## WHAT IS REQUIRED
For every line in the entries that contains "height", show the whole line.

## TASK INPUTS
==================================================

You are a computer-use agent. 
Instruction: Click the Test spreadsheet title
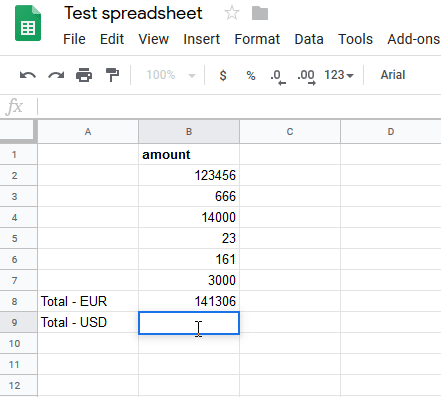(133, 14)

==================================================

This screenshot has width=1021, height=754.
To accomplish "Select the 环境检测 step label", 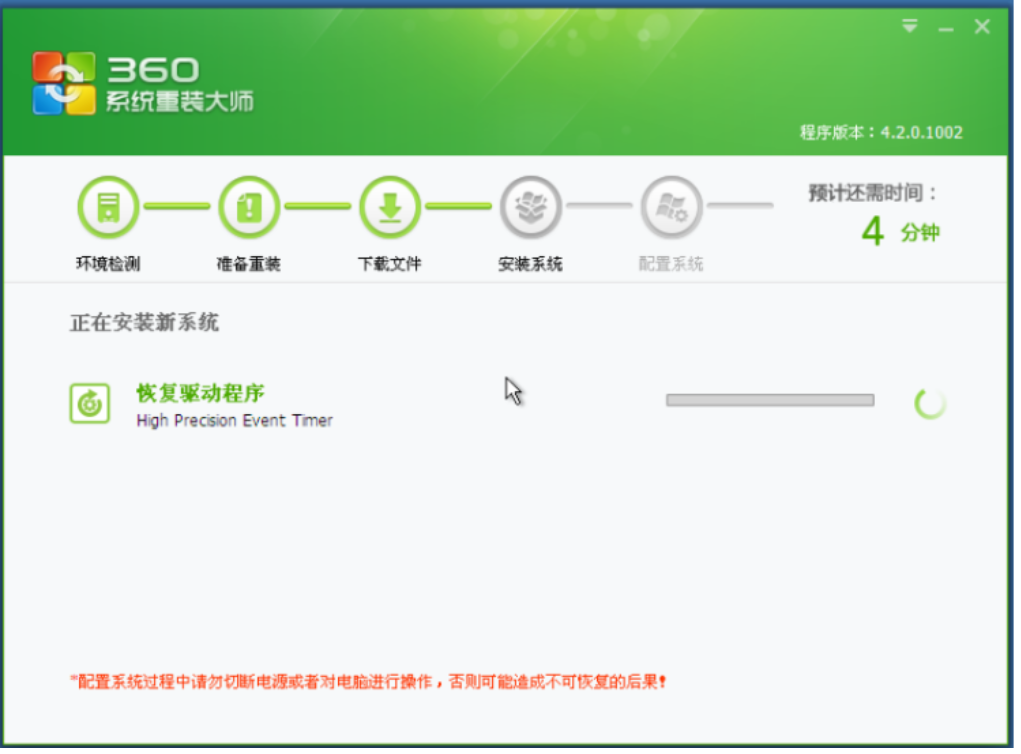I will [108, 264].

==================================================

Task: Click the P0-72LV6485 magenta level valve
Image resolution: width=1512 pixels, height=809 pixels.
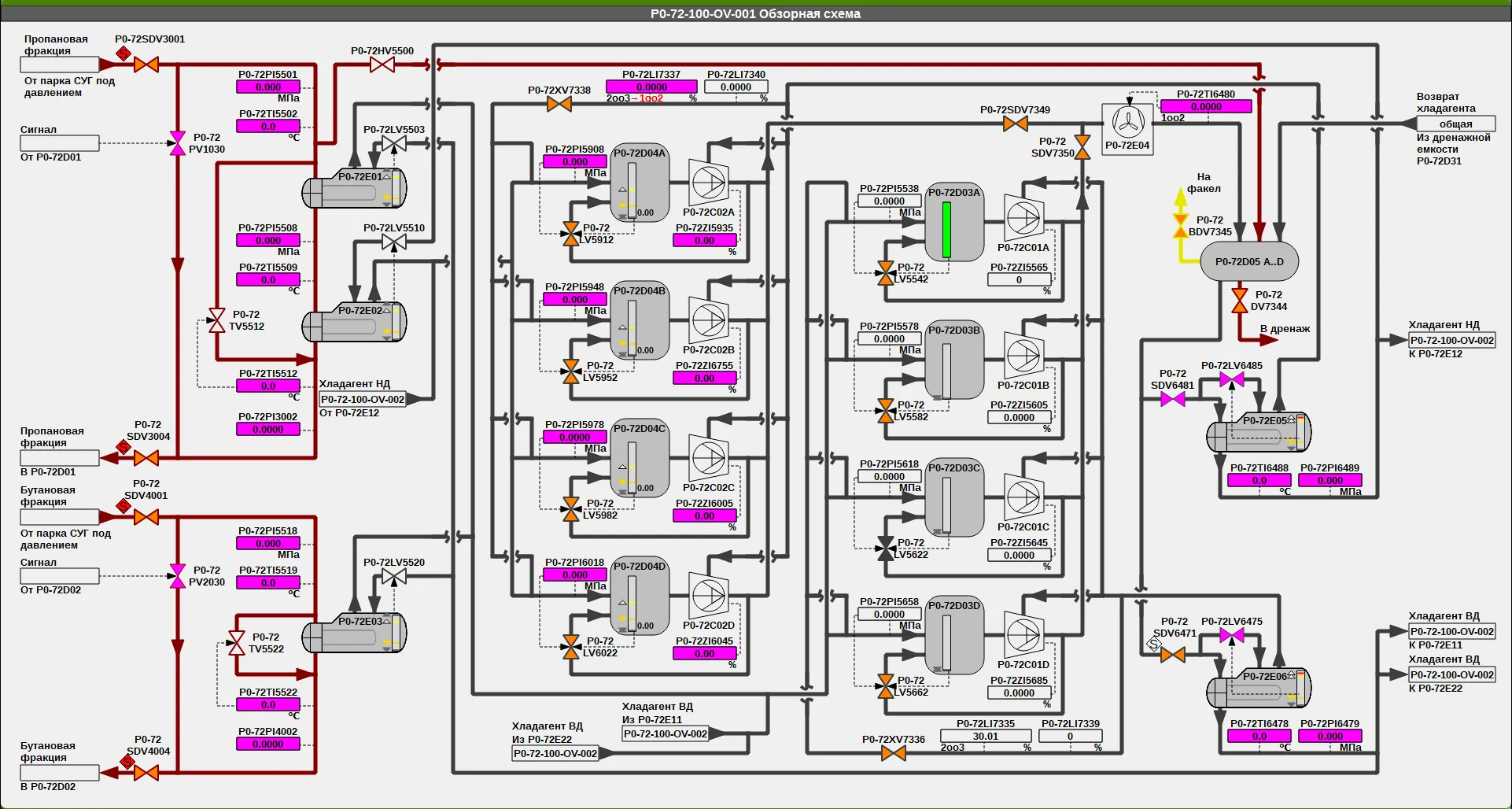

==================================================

## YOUR SOLUTION
This screenshot has width=1021, height=754.
Image resolution: width=1512 pixels, height=809 pixels.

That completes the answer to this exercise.